WHAT IS REQUIRED
Pull out every line in the items below that contains the string "height".

RECORDS
################

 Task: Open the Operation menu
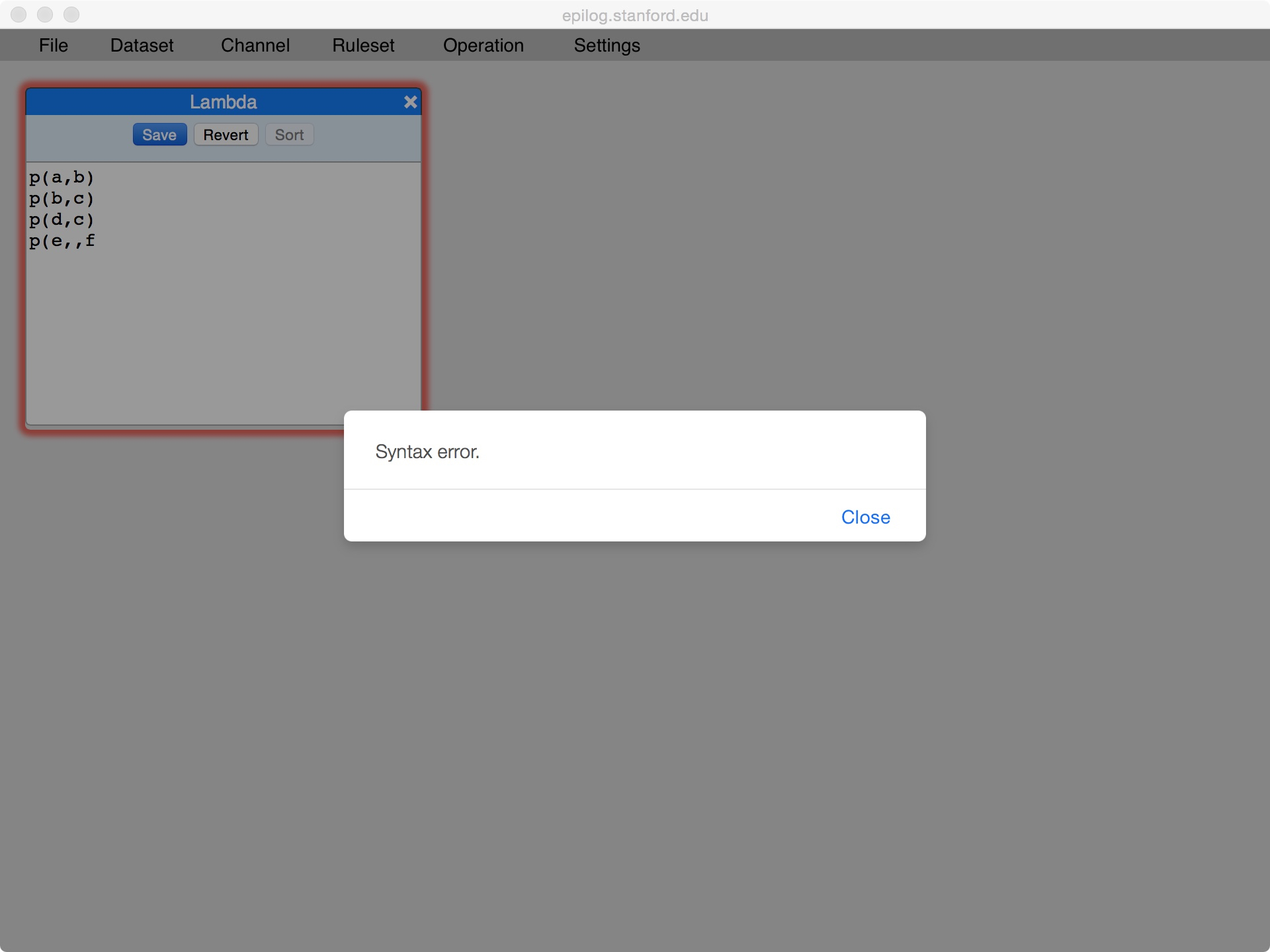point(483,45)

################

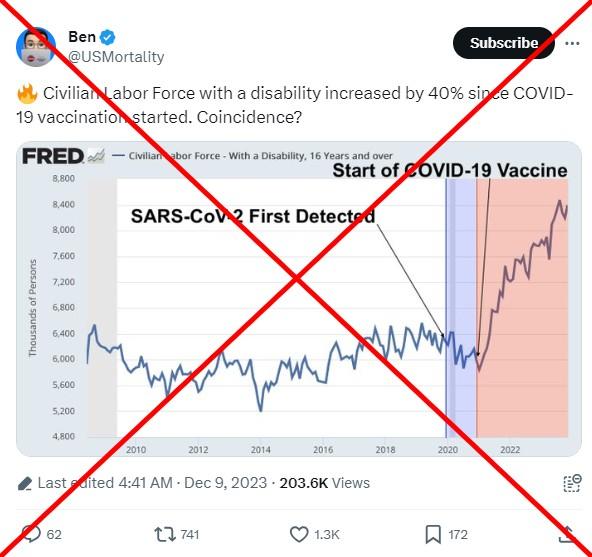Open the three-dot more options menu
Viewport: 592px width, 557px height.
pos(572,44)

################

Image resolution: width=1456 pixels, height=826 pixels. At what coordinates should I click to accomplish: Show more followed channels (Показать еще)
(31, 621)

################

FINAL RESULT
Viewport: 592px width, 557px height.
Image resolution: width=1456 pixels, height=826 pixels. At what coordinates should I click to accomplish: Show more followed channels (Показать еще)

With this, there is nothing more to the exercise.